[![Open In Colab](https://colab.research.google.com/assets/colab-badge.svg)]

In [1]:
import pandas as pd
import numpy as np
import random


## Read CSV File

In [2]:
# Change this to the review file you want to read
id_name = 'The Prince of Wales, London.csv'

data = pd.read_csv(id_name)
filename = data['Restaurant_name'][0]
divide_set = 3 # proportion of test set = 1/divide_set



## If you want to use an existing classifier to read new review file, load the classifier here
## If you want to save a new classifier, chage save_classifier to True

In [3]:
classifier_id = ''
save_classifier = True

## Label Good and Bad reviews

In [4]:
rating = pd.to_numeric(data['review_rating'])
positive_reviews = data['review_content'][rating > 3] # 4* and 5* are classed as a good review
negative_reviews = data['review_content'][rating <= 3] # otherwise bad review
print('Positive: ', len(positive_reviews), 'Negative: ', len(negative_reviews))

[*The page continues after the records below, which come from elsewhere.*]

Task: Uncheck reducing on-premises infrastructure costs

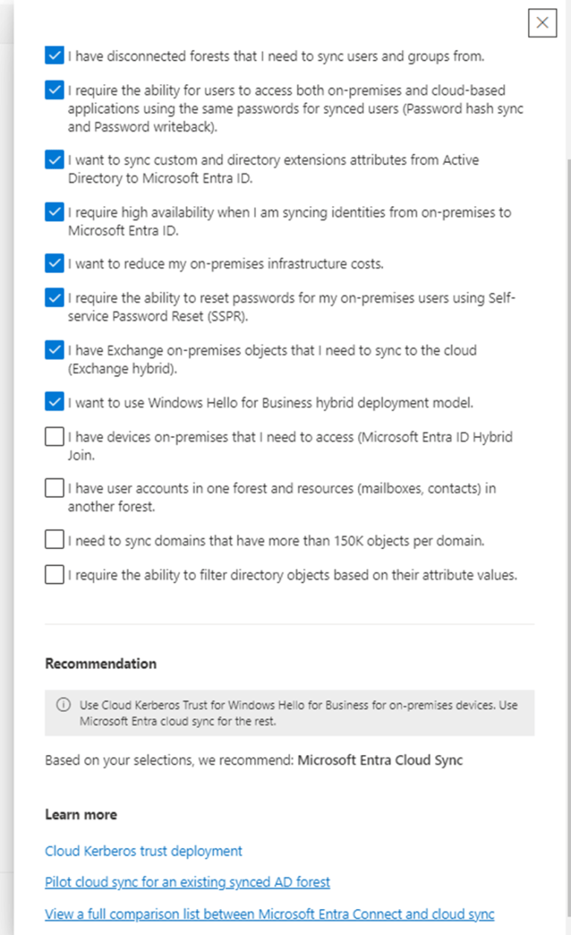Action: tap(54, 263)
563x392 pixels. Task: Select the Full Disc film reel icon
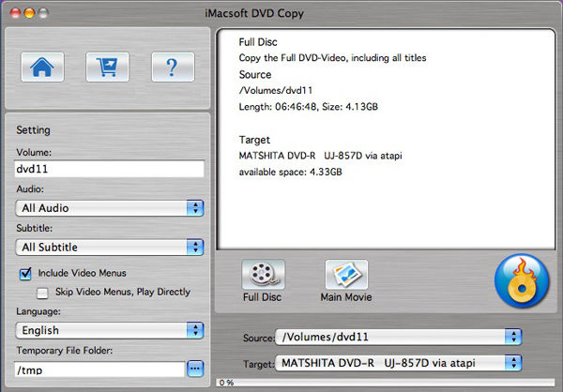[263, 275]
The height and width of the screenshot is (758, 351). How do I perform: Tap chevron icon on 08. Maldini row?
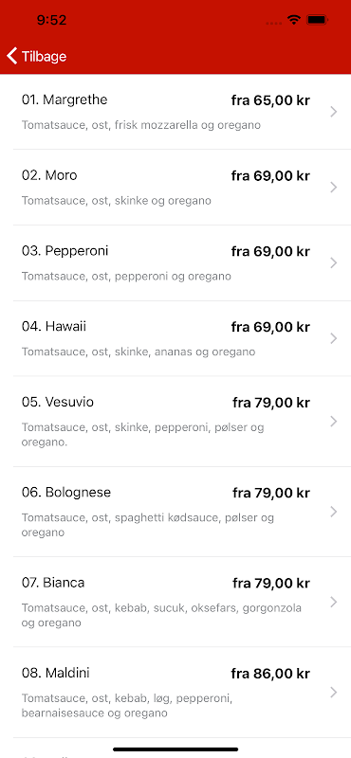pos(334,693)

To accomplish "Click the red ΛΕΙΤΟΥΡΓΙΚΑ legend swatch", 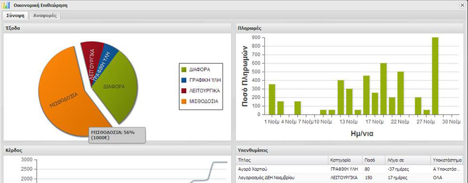I will (x=184, y=91).
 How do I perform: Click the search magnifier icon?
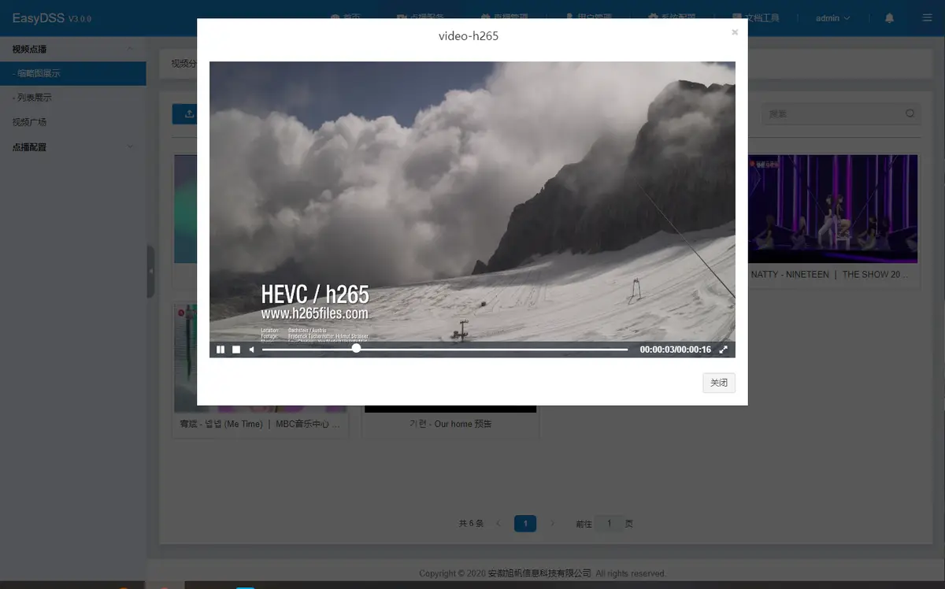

Positive:  2283 Negative:  22


# Import tokenizer style and 'Part of Speech' taggig package

In [22]:
from nltk.tokenize import word_tokenize, RegexpTokenizer
from nltk.tag import pos_tag
import nltk
nltk.download('punkt')
nltk.download('averaged_perceptron_tagger')
nltk.download('stopwords')
nltk.download('wordnet')

[nltk_data] Downloading package punkt to /Users/annapeng/nltk_data...
[nltk_data]   Package punkt is already up-to-date!
[nltk_data] Downloading package averaged_perceptron_tagger to
[nltk_data]     /Users/annapeng/nltk_data...
[nltk_data]   Package averaged_perceptron_tagger is already up-to-
[nltk_data]       date!
[nltk_data] Downloading package stopwords to
[nltk_data]     /Users/annapeng/nltk_data...
[nltk_data]   Package stopwords is already up-to-date!
[nltk_data] Downloading package wordnet to
[nltk_data]     /Users/annapeng/nltk_data...
[nltk_data]   Unzipping corpora/wordnet.zip.


True

# Make positive/negative token lists

In [12]:
positive_tokens = list()
negative_tokens = list()

#tokenizer = RegexpTokenizer(r'\w+') # regular expression to take out the symbols

for pos_sentence  in positive_reviews:
    add_pos_sentence = word_tokenize(pos_sentence)
    positive_tokens.append(add_pos_sentence)
    
for neg_sentence in negative_reviews:
    add_neg_sentence = word_tokenize(neg_sentence)
    negative_tokens.append(add_neg_sentence)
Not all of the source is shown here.